Mandetta aproximou-se de Bolsonaro durante a campanha eleitoral e sugeriu propostas para a saúde. Do grupo político da hoje ministra da Agricultura, Tereza Cristina (DEM-MS), sua conterrânea, teve seu nome especulado e recebeu o respaldo de entidades médicas, hospitais filantrópicos e deputados ligados à saúde. Em 20 de novembro de 2018, depois de encontro com representantes do setor no Centro Cultural Banco do Brasil, sede de transição do presidente eleito, foi anunciado ministro de uma pasta com orçamento de R$ 128,2 bilhões.
— Foi uma escolha acertada. Mandetta não tem omitido fatos, está sendo muito claro em todo o processo, mesmo que nem todos queiram ouvir o que ele vem falando — analisa a coordenadora da Frente Parlamentar Mista da Saúde, deputada Carmen Zanotto (Cidadania-SC).
Atento aos sinais emitidos da China, Mandetta alertou a equipe em janeiro. Após o primeiro caso de coronavírus ser confirmado no Brasil, em 26 de fevereiro, passou a comandar coletivas de imprensa diárias e a encaminhar estratégias de enfrentamento à pandemia, cobrando mais orçamento para sua área. Pela equipe, é descrito como exigente. Tem se mantido sereno, mas quando uma iniciativa esbarra na burocracia, irrita-se e pede agilidade.
— Esse é um momento de exceção — insiste aos subordinados.
O protagonismo, porém, causou desconforto no chefe, que tem adotado discurso divergente do ministério. Bolsonaro classificou de "histeria" os cuidados com a pandemia e comparou a covid-19 a uma "gripezinha". A auxiliares, o presidente sinalizou o desejo de que Mandetta adotasse um discurso mais alinhado a ele, acalmasse a população e insistisse que a economia não pode parar.
Bolsonaro incomodou-se pela aparição de Mandetta ao lado do governador de São Paulo, João Doria (PSDB), potencial candidato à Presidência em 2022, em entrevista sobre a doença. Também se irritou quando o ministro desaprovou sua ida aos protestos contra o Congresso, na qual desrespeitou o período de isolamento após retornar dos Estados Unidos.

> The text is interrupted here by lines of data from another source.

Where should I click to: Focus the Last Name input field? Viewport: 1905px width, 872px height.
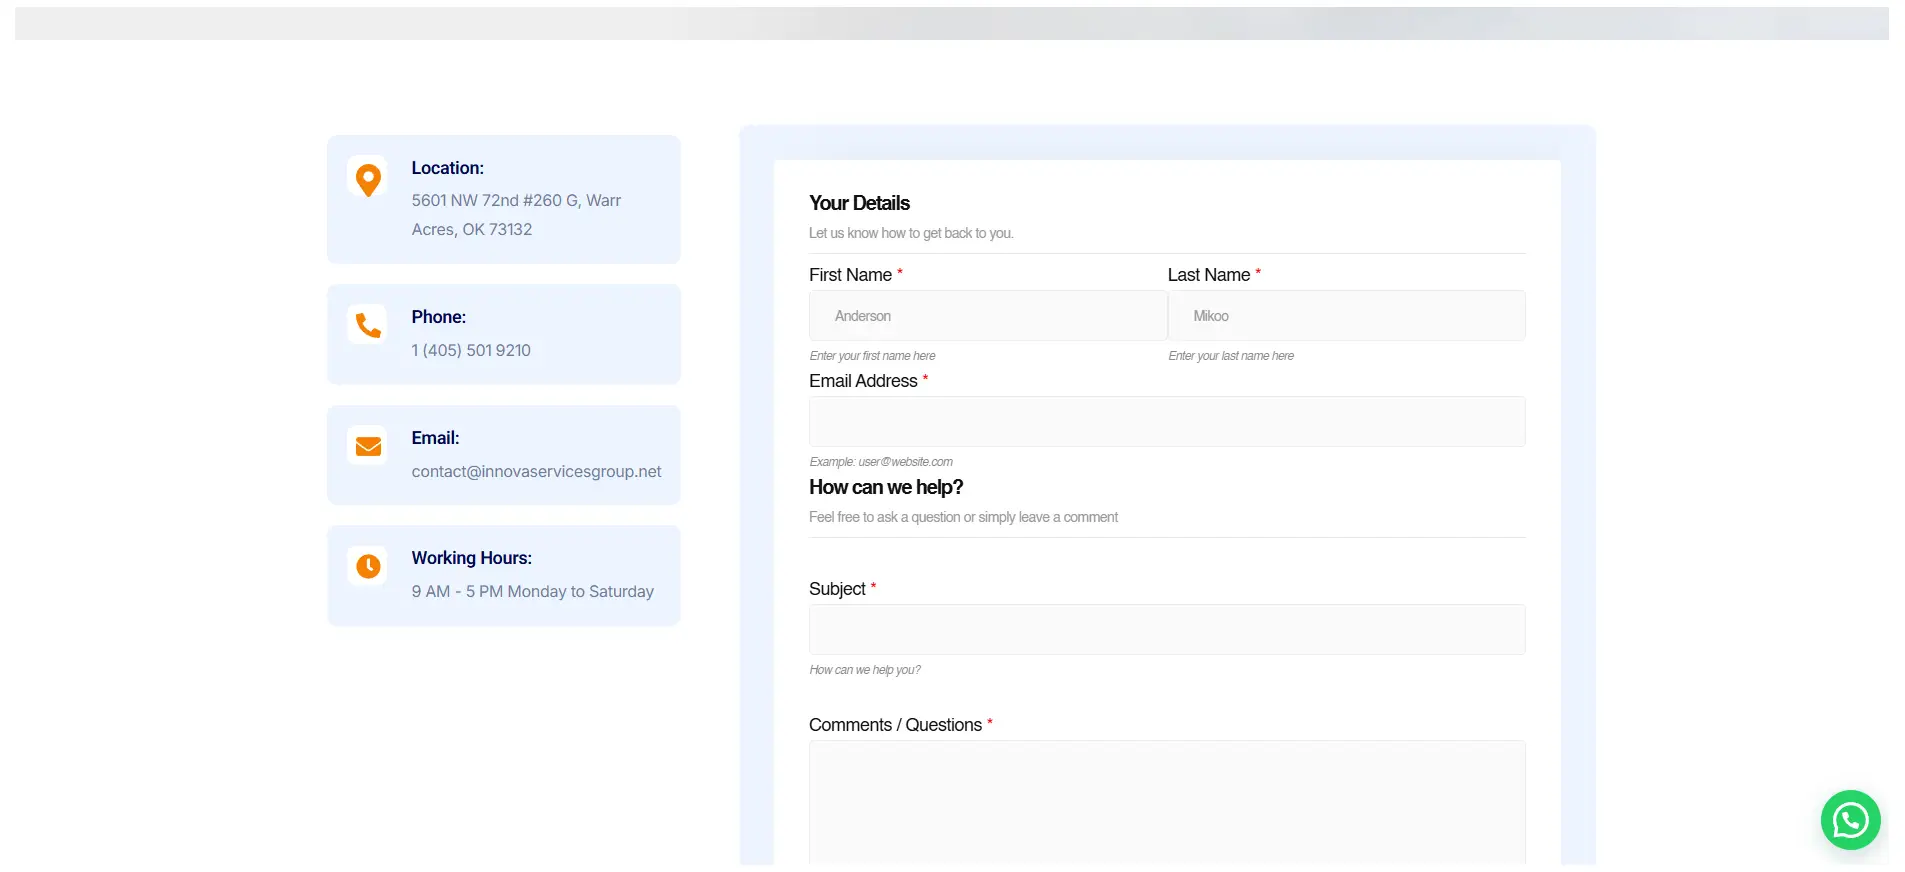[1346, 316]
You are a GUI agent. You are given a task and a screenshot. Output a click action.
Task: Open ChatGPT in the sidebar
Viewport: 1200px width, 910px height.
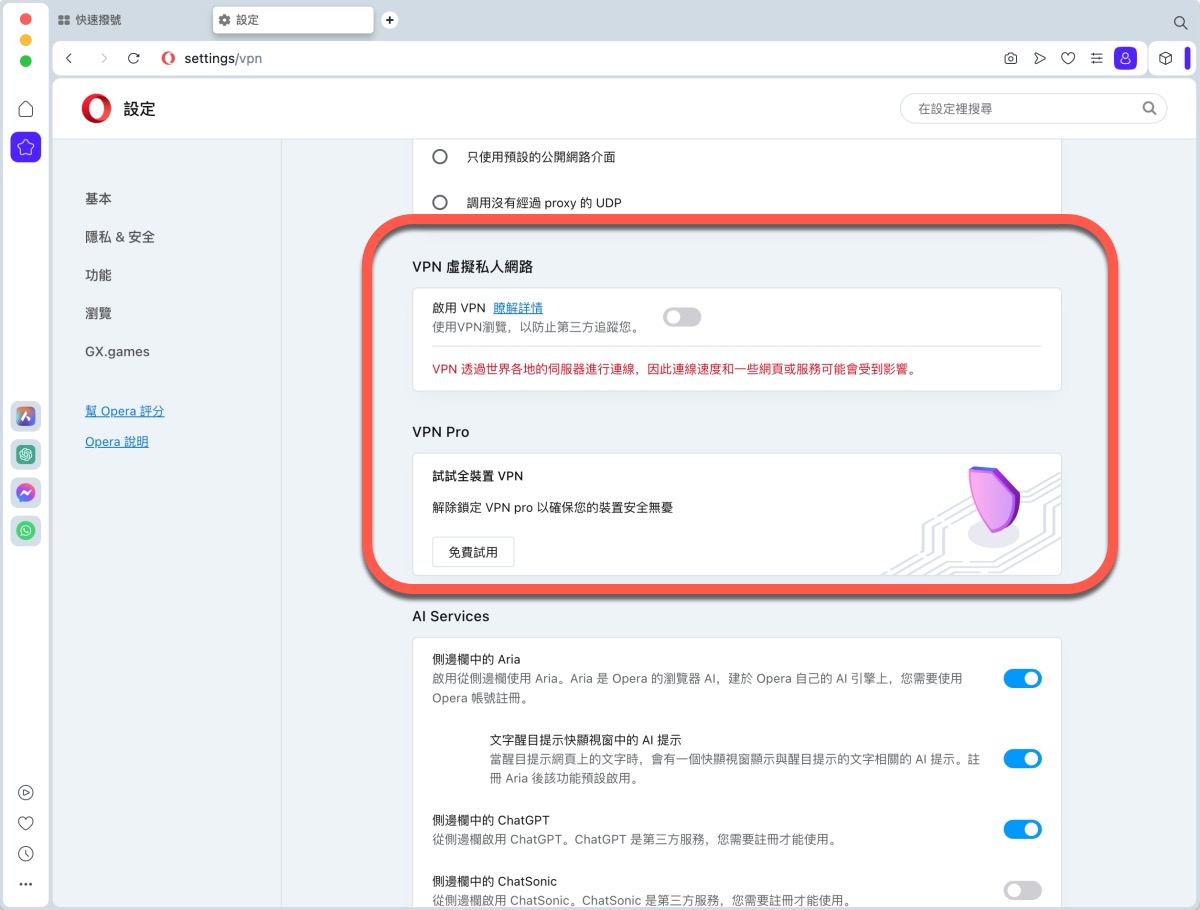pyautogui.click(x=26, y=454)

— Aquilo, para mim, foi perfeito. Geralmente, quando você está do lado do seu chefe, pelo menos tosse, se engasga. Ele nem embargou a voz — comenta o prefeito de Campo Grande, Marquinhos Trad (PSD), também primo de Mandetta.
Em resposta, Bolsonaro tentou esvaziar o trabalho do ministério. Escolheu o chefe da Casa Civil, general Walter Braga Netto, para coordenar o comitê do coronavírus no governo federal e anunciou que o país produzirá hidroxicloroquina mesmo sem testes conclusivos no tratamento à covid-19.
Para interlocutores, os sinais provocaram uma mudança de estratégia de Mandetta, que incorporou uma postura mais cautelosa para escapar de complicações. Passou a consultar Bolsonaro antes de entrevistas e, em algumas delas, a defendê-lo.
Na emblemática coletiva em que Bolsonaro e ministros apareceram de máscara, recebendo críticas de infectologistas, coube a Mandetta dar explicações. Disse que o uso seguia protocolo "técnico". Depois, ele também desobrigou o presidente de apresentar seu teste negativo para covid-19, argumentando que o exame "é do paciente".
Analistas avaliam que Mandetta sentiu a fritura e politizou o discurso. Menos ponderado, porém, foi criticado por modular o celebrado posicionamento técnico.
— Em alguns momentos, ele está cuidando seu comportamento, mas até o limite de sua responsabilidade. Não será irresponsável para atender a esse sentimento imaturo — diz um interlocutor.